The major accident at LG Chem, a South Korean company, leading to leakage of styrene liquid on Thursday has once again brought into focus the fact that Visakhapatnam, the major industrial hub of Andhra Pradesh, is sitting on a powder keg.
The city known for its topography like a spoon-shaped basin with hill ranges in three sides and the Bay of Bengal on the other, has little scope for an escape route by the two million-plus residents in the event of a major catastrophe. Already, industrial pollution has reached alarming proportions adversely affecting critical mass.
The city was exposed to its worst-ever accident when HPCL Visakh Refinery vapour cloud explosion in September 1997, killing at least 60 persons. Panic buttons were pressed when the oxygen house explosion at Visakhapatnam Steel Plant in 2012, killed 19 persons, including some senior officials.
HPCL Visakh Refinery again hit the headlines for the wrong reasons in August 2013, when the seawater cooling tower collapsed leading to the death of 28 persons.
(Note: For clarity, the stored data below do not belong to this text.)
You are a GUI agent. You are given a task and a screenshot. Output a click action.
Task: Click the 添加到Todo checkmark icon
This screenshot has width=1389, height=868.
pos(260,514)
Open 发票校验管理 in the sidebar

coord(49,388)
Frequent accidents at Jawaharlal Nehru Pharma City at Parawada, about 40 km from the city, and a few fatal accidents at Hetero Drugs, Divis Laboratory and other industries/clusters had raised serious concern among the denizens.
Deteriorating air ambient quality, rising automobile and noise pollution and occasion reports on fish-kill due to discharge of untreated industrial effluents have always concerns among environmental activists. The city was given a critically polluted tag by the Central Pollution Control Board in its Comprehensive Environmental Pollution Index in 2009.
However, the moratorium imposed on greenfield and brownfield projects was subsequently lifted due to improvement in emission norms by the CPCB.
Plans remain on paper
The talk of on and off-site disaster management plans, regular third party inspection and social audit have remained on paper, despite repeated promises by the powers-that-be. “To contain the spate of accidents, regular inspection by the authorities is a must and in case of any lapse the licence for production should be revoked without yielding to any pressure,” Rebbapragda Ravi, an NGO activist, said.